One of the biggest strengths to the game is one of its apparent weaknesses. Video games aren’t as much of a niche as they used to be. Everyone knows who Bowser is. And while the children watching may squeak for joy at the sight of Sonic the Hedgehog many of the parents taking those children grew up with Pac-Man and can instantly recognize the Contra Code, a reference that may go right over many nine-year-olds’ heads. More importantly, the film knows how to appeal to those who are less experienced with the subject. The cameos aren’t the driving point of the story, but instead are more like a friendly nudge from your adolescent self. The world that moves the plot forward, however, is full of fictional games like a kart racing game called Sugar Rush, and a bug alien fight game called Hero’s Duty. These worlds and the people in them are filled with character with clever nudges and references to more relatable pieces of our childhood, like a pit filled with deadly Nesquik sand.

While the story doesn’t escape the bounds of predictability it does manage to create some seriously emotional moments. And I mean seriously emotional: prepare to cry. Possibly multiple times. The characters have an innocence that effectively reminds the older members of the audience of a time not so long ago, making it very difficult to not get attached to even the least likable of the characters. This all helps make you forget the flaws of the movie, of which there are surprisingly few for such an expansive world it creates. There aren’t all that many surprises and the ending does clean itself up a bit faster than it probably should have. The ethical dilemma presented midway through the story was quickly made black and white in order to progress the plot, cheapening the gravity of the main character’s choice as it is quickly reversed.

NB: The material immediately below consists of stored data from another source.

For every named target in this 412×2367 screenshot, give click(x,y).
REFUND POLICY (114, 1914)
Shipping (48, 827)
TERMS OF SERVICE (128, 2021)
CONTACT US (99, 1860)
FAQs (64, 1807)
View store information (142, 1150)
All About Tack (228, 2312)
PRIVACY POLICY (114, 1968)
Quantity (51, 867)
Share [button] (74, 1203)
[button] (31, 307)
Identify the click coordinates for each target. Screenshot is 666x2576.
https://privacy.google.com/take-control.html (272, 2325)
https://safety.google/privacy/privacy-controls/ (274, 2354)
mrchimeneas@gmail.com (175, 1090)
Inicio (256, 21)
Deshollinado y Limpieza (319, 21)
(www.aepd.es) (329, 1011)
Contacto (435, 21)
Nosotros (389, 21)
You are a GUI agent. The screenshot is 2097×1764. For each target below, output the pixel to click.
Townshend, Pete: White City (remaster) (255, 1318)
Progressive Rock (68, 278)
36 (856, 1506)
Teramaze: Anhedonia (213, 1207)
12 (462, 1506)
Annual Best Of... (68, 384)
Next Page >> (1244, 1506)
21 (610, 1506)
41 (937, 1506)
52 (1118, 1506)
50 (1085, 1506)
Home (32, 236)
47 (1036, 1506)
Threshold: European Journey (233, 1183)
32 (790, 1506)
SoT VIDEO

While the rewatch value of the film is mediocre and it doesn’t match the greatness of a Pixar movie at its best, Disney manages to make an exciting and interesting movie fun for parents and children alike. With that and the fantastic animated short preceding the movie, “Wreck-It Ralph” manages to become a fantastic bridge between the video game culture and pop culture at large and sits solidly as my pick for the best animated film of the year.